In the Summer of 2010, the BBC announced that it would be moving its breakfast show to a new development on Salford Quays, which had in itself been recently regenerated to attract fresh investment, businesses, new housing developments and a large leisure complex.
The planned move was estimated to create as many as 10,000 new jobs and boost the regional economy by £1 billion over 5 years. The BBC had said only a year previously that the move would cost the publicly-funded corporation almost £1 billion over a twenty-year period.
It happened: the BBC moves to Manchester
The planned move of certain programmes and services away from London to Salford caused controversy at the time. BBC Executives were reportedly unwilling to move and many said that the costs exceeded the political benefits of such a development. However, at the same time, the national broadcasting company’s continued location in Britain’s capital was the subject of a great deal of criticism.
What were the anticipated benefits of the move?
The hope was that the relocation would better position the BBC to serve northern audiences, to help grow the region’s economy and to improve programming quality.
…And the reality?
It took seven years for the move to complete, but research carried out by the Centre for Cities in 2017 found that the economic benefits weren’t immediately discernible beyond MediaCityUKs surroundings, where BBC North is based.
Additionally, the effects on local employment were found to be negligible. Some of this may be down to broader trends and reporting. MediaCityUK saw a significant rise in media professionals working at the base, but jobs in the industry across Manchester fell overall between 2011-2016.
The prediction of 10,000 newly created jobs was found to be inflated, as the relocation had only created around 4,400 by 2016, which represented just 0.3% of the region’s total employment. It was hoped that other firms would move to the area as a direct result of the BBC’s location, but only 145 new jobs were created in this way.
However, Manchester City Council has challenged figures produced by the Centre for Cities, saying that the move by the BBC had been key to sparking a digital and creative revolution in Manchester and helping to add £3.1 billion to the GM economy.
Salford city mayor, Paul Dennett, also said that the creation of MediaCityUK had generated 7,000 jobs and grown a cluster of 250 digital firms. He added that it had also shown the value of moving global brands and public sector jobs away from London.
Channel 4 moves to Manchester? Sadly not.

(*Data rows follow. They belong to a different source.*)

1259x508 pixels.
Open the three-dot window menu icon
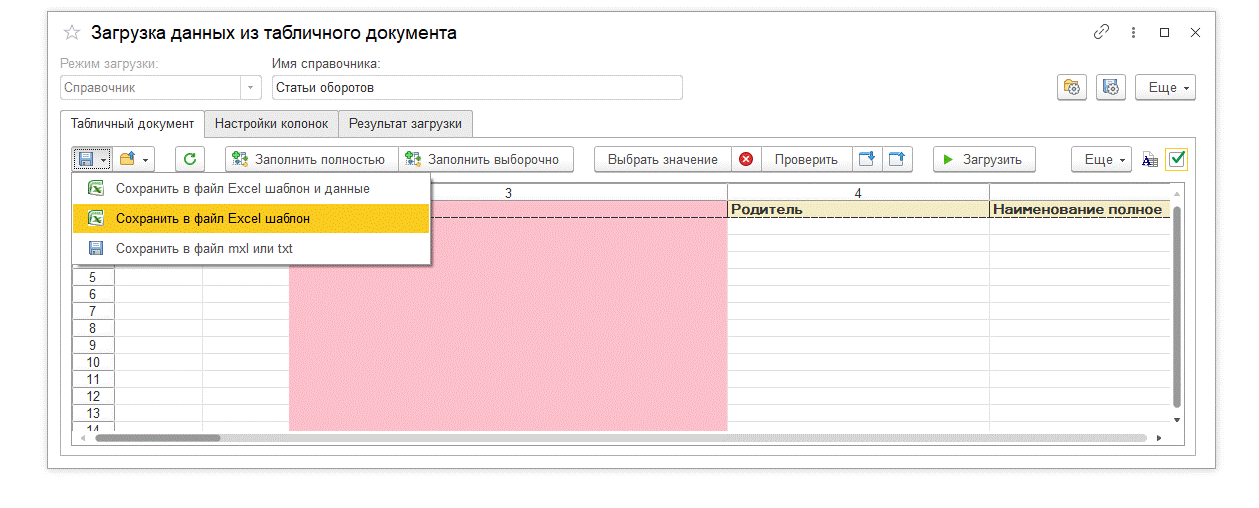pyautogui.click(x=1133, y=32)
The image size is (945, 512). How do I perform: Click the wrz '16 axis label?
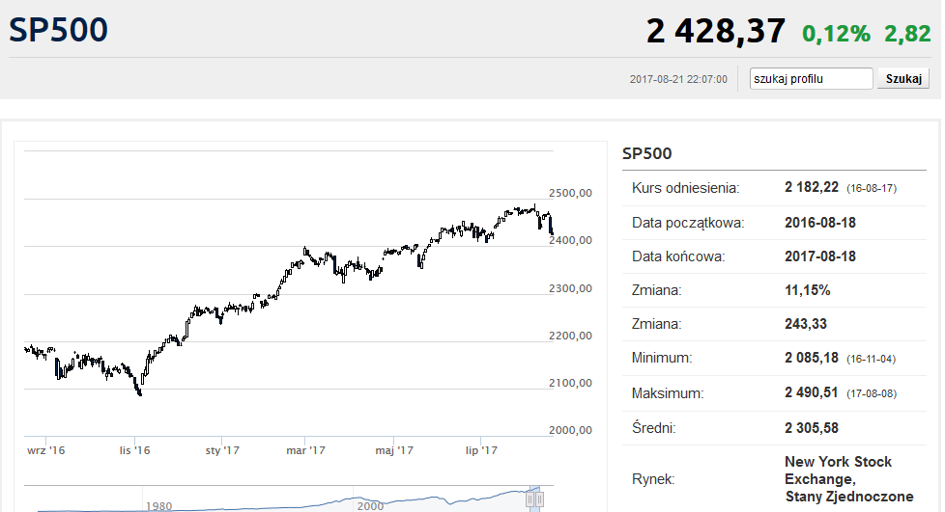coord(45,451)
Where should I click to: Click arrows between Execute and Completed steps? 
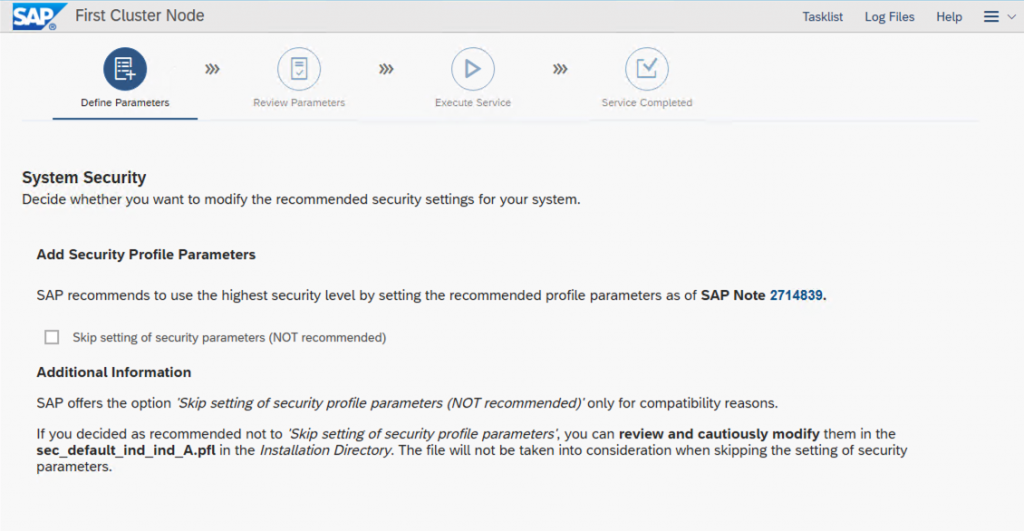click(x=560, y=69)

The Government placed equally firm pressure on Channel 4 to move some of its operations out of London and touted Birmingham as a possible base. However, Channel 4 said that it has decided to transfer some of its operations to Leeds instead. Only around 300 staff are expected to actually make the move, and around 90% of the staff are expected to take redundancy on generous terms.
These redundancy payments will help to push the cost of the move to over £50 million. Around 60% of the brand’s managers have said that they will not leave London, but Channel 4 is keen to pursue a ‘pan-UK’ locational strategy that better represents its broad customer base and which allows it to better serve audiences with varied programming.

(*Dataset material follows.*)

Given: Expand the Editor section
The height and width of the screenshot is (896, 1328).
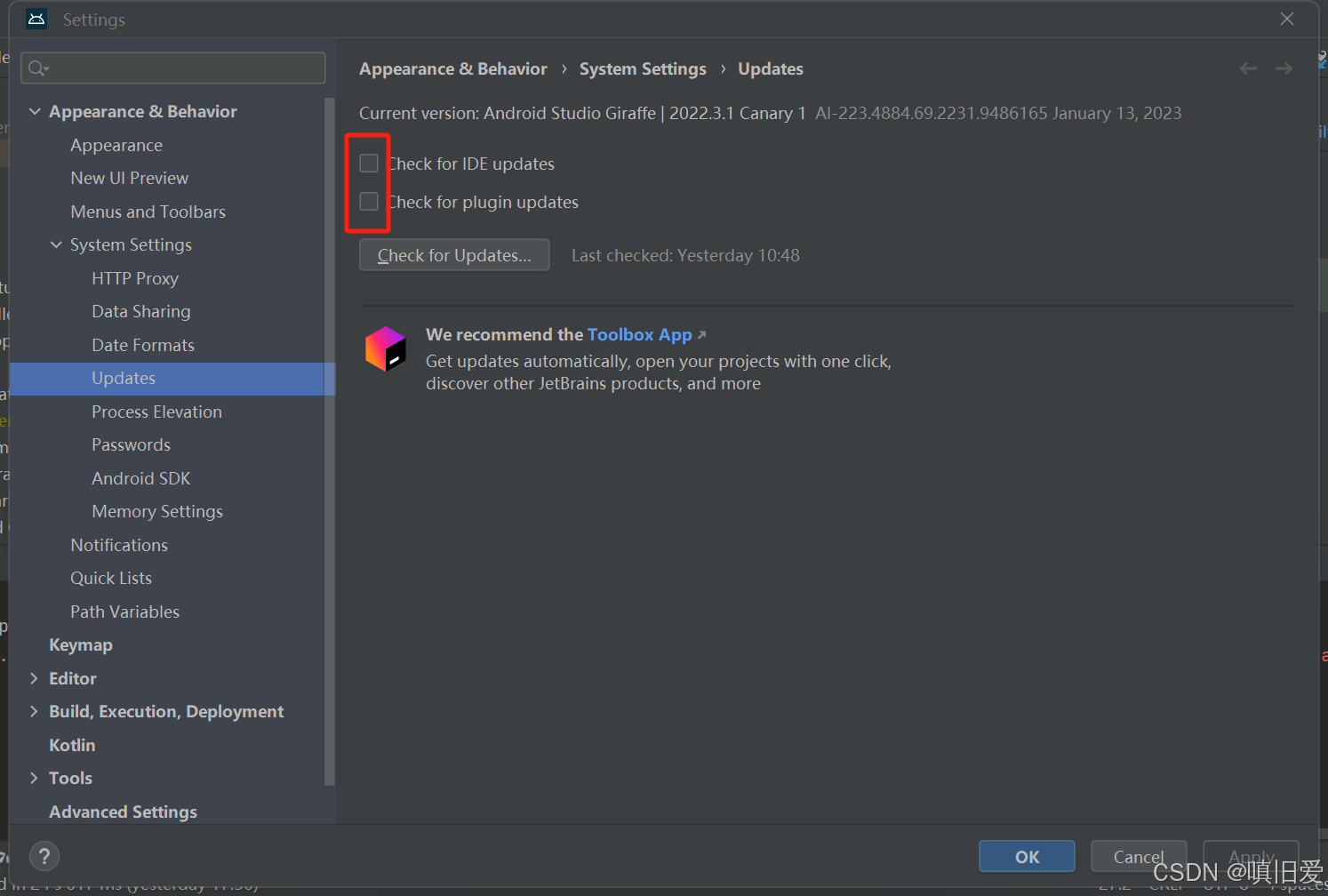Looking at the screenshot, I should coord(34,678).
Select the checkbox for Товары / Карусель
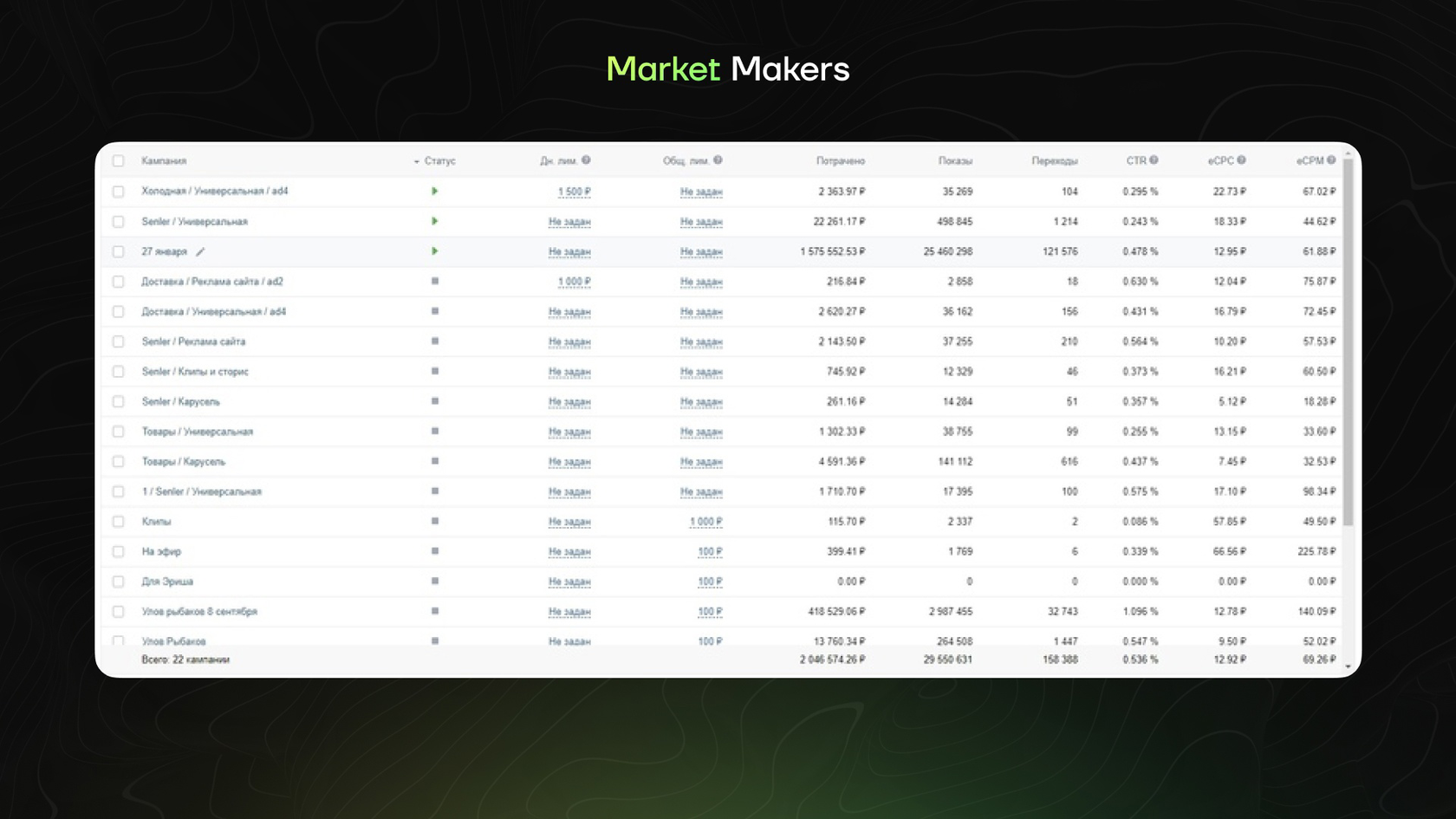 click(x=119, y=462)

It is expected that the Leeds site will initially house around 200 staff and attract a number of talented programming, media and digital professionals, as MediaCityUK has done in Greater Manchester and Salford.

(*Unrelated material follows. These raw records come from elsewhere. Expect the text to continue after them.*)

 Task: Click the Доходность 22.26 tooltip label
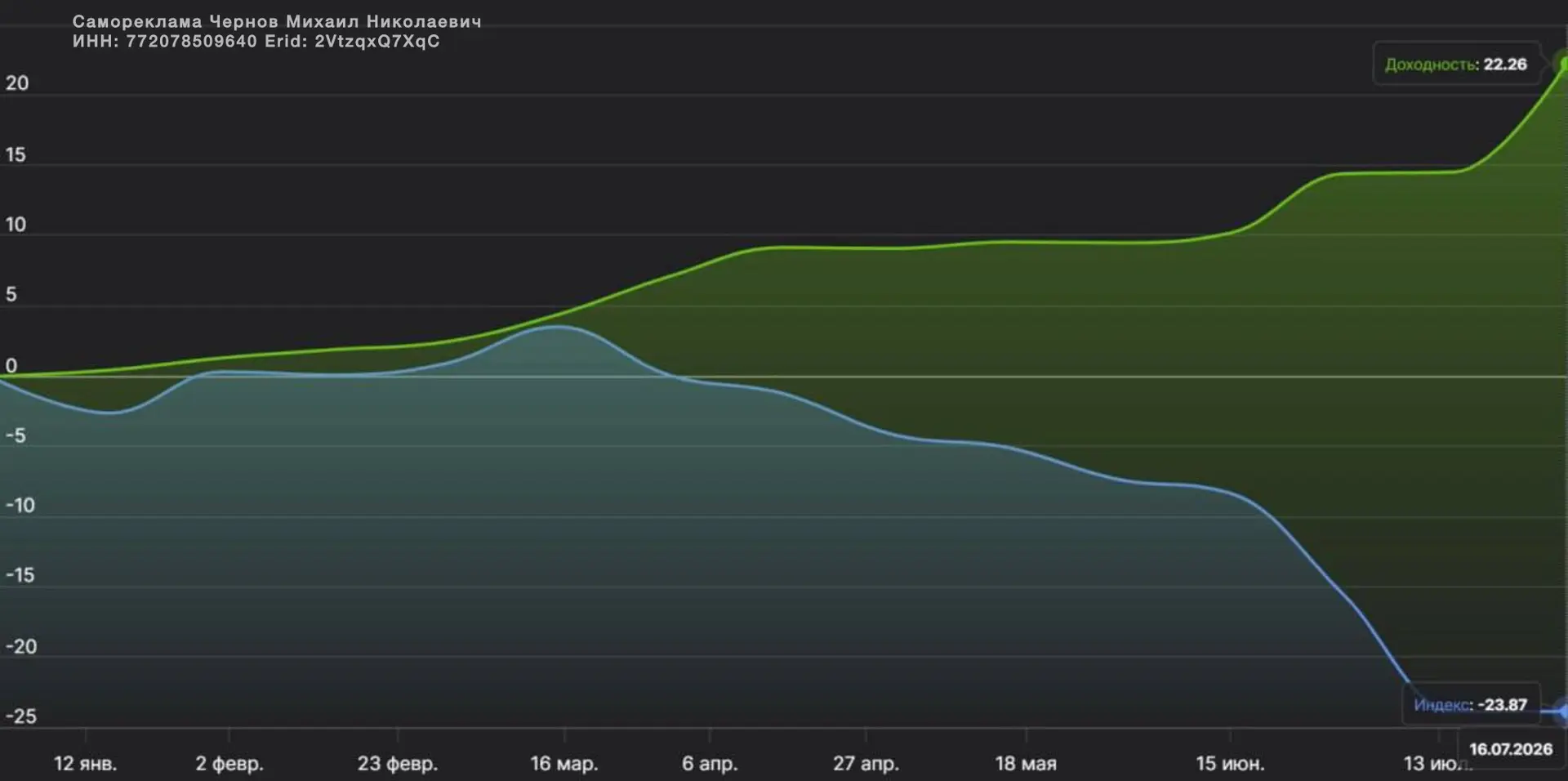[1456, 64]
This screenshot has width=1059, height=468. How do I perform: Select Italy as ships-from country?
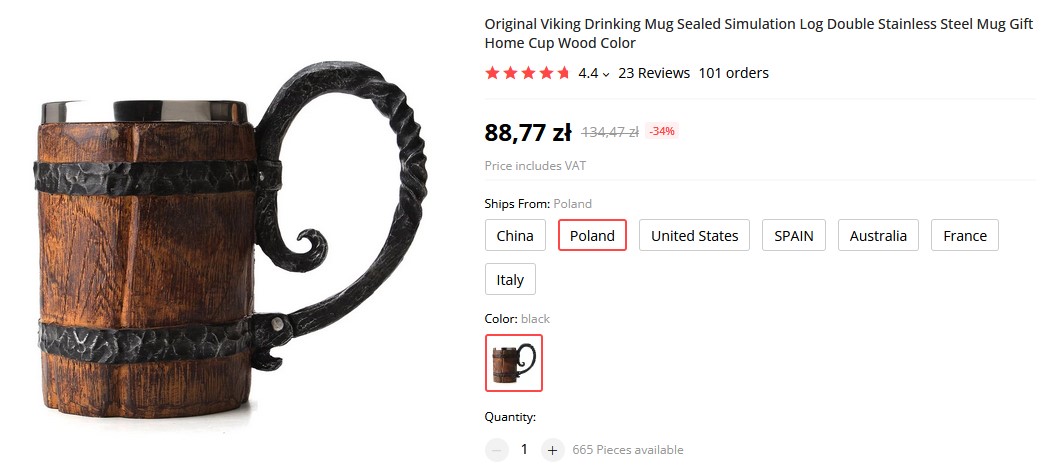(x=510, y=279)
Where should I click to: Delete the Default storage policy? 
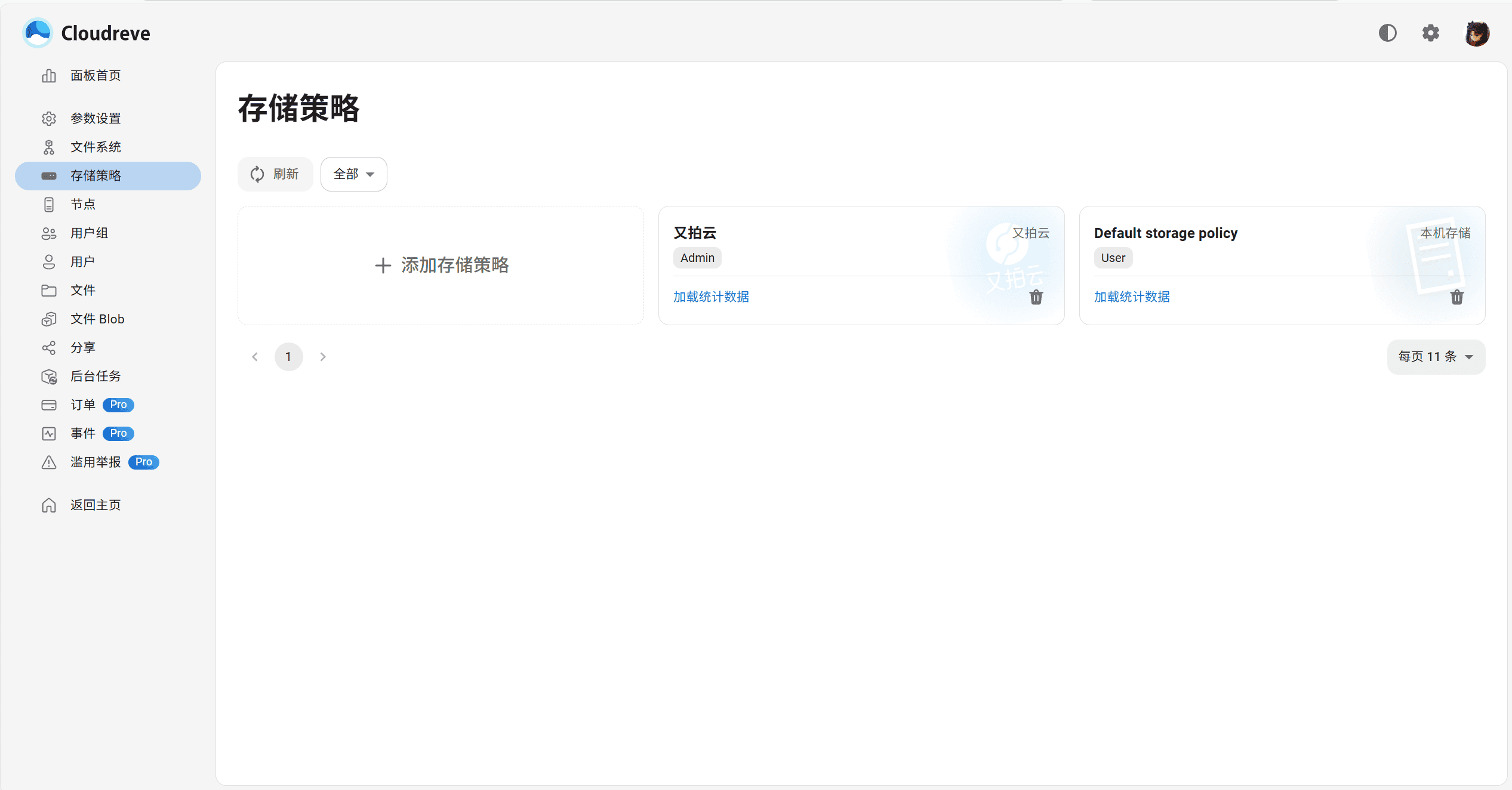click(1456, 297)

The Government wants to see the movement of large public bodies and brands across the UK to help balance the country’s economy. GVA growth has been strongest in the NW of England since 2015 – called the Northern Powerhouse as a result. However, London still represents 25% of the UK’s total Gross Value Add.
Which BBC departments are now based at Salford?
Salford’s MediaCityUK is now the base for BBC sports programming, breakfast production, children’s TV, Radio Five Live and a large team of digital services. Today there are over 3,000 people working at the BBC in Salford.
Today at the Salford base, there are around 3,200 employees working for the BBC across 26 departments. Together they produce thousands of content hours for TV, online and for radio.
The digital team is a particularly large and growing function, producing rich media and digital content for a range of BBC audiences. The large site also has restaurants, bars, shops, a substantial Salford University campus and the Lowry theatre and art gallery, and is continuing to grow.